Records from a dataset:
☆ ☆ ☆ ☆ ☆

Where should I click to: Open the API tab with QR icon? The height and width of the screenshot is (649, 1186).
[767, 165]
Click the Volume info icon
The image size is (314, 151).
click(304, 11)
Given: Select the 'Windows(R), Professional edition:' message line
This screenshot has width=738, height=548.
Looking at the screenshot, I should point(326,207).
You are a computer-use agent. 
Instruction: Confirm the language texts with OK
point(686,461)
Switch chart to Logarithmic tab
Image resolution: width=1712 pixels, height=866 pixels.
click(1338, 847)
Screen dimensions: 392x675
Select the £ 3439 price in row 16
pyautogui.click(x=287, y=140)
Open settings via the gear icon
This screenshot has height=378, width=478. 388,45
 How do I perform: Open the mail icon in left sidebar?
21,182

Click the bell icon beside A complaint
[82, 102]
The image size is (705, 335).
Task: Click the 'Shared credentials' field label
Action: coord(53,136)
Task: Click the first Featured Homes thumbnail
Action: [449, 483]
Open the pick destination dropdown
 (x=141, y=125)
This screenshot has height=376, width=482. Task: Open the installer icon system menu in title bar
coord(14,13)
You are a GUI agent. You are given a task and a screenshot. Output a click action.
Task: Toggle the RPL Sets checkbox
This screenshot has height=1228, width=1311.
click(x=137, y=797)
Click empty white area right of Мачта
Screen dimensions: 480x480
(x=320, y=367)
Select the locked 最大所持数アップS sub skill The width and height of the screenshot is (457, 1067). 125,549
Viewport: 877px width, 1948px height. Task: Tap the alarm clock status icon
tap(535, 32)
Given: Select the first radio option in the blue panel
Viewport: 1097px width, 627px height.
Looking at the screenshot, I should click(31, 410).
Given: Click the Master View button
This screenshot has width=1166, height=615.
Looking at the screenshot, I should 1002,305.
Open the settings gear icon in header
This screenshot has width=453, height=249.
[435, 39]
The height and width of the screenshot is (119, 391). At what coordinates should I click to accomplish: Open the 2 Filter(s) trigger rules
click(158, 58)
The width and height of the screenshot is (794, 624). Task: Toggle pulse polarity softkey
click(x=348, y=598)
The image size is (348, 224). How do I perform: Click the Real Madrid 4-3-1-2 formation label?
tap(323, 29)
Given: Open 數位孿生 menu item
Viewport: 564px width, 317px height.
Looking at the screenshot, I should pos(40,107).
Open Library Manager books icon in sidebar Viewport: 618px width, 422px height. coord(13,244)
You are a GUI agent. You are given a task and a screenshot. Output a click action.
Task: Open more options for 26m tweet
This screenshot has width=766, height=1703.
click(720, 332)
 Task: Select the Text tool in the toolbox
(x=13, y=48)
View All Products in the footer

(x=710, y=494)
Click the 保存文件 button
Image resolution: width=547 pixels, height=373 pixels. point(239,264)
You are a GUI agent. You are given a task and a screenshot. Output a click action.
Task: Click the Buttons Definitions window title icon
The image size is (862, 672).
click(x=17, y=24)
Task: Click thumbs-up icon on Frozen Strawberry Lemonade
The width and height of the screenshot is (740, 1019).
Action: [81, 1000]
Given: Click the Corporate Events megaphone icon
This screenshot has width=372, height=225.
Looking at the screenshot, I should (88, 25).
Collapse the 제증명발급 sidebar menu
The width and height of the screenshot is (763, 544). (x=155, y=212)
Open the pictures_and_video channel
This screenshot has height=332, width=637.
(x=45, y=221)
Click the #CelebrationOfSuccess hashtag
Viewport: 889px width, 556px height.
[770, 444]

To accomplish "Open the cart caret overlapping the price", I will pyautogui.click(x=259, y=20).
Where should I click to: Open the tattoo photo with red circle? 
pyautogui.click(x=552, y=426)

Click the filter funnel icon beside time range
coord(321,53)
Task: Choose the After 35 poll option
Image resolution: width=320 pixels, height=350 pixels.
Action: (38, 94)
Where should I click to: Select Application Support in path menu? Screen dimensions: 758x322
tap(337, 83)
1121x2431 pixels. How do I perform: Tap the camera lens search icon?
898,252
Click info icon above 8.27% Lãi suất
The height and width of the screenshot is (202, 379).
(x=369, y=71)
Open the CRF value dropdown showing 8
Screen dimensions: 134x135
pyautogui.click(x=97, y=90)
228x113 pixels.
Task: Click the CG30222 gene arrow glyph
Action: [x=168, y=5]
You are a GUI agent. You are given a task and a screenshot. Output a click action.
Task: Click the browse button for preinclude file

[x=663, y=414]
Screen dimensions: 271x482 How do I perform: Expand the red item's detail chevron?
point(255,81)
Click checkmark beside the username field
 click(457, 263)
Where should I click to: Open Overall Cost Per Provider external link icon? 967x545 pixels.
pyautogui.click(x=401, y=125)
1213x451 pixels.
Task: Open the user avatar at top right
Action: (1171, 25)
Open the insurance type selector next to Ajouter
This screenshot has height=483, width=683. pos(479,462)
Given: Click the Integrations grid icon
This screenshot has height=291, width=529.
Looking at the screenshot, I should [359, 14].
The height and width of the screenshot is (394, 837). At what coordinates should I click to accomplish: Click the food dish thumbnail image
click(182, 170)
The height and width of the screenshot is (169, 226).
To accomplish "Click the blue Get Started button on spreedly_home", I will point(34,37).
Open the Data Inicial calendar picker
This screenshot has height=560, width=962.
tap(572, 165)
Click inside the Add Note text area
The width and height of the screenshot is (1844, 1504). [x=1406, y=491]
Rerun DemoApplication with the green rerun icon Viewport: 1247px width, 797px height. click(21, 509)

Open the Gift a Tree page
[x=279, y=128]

☆ ☆ ☆ ☆ ☆

Taking the lines above, repeat exactly those from the line that contains "How do I perform: Open" through the line that contains "Given: Open 數位孿生 menu item", and both of those lines as well. Include nothing else.

 How do I perform: Open the mail icon in left sidebar?
21,182

Click the bell icon beside A complaint
[82, 102]
The image size is (705, 335).
Task: Click the 'Shared credentials' field label
Action: coord(53,136)
Task: Click the first Featured Homes thumbnail
Action: [449, 483]
Open the pick destination dropdown
 (x=141, y=125)
This screenshot has height=376, width=482. Task: Open the installer icon system menu in title bar
coord(14,13)
You are a GUI agent. You are given a task and a screenshot. Output a click action.
Task: Toggle the RPL Sets checkbox
This screenshot has height=1228, width=1311.
click(x=137, y=797)
Click empty white area right of Мачта
Screen dimensions: 480x480
(x=320, y=367)
Select the locked 最大所持数アップS sub skill The width and height of the screenshot is (457, 1067). 125,549
Viewport: 877px width, 1948px height. Task: Tap the alarm clock status icon
tap(535, 32)
Given: Select the first radio option in the blue panel
Viewport: 1097px width, 627px height.
Looking at the screenshot, I should click(31, 410).
Given: Click the Master View button
This screenshot has width=1166, height=615.
Looking at the screenshot, I should 1002,305.
Open the settings gear icon in header
This screenshot has width=453, height=249.
[435, 39]
The height and width of the screenshot is (119, 391). At what coordinates should I click to accomplish: Open the 2 Filter(s) trigger rules
click(158, 58)
The width and height of the screenshot is (794, 624). Task: Toggle pulse polarity softkey
click(x=348, y=598)
The image size is (348, 224). How do I perform: Click the Real Madrid 4-3-1-2 formation label?
tap(323, 29)
Given: Open 數位孿生 menu item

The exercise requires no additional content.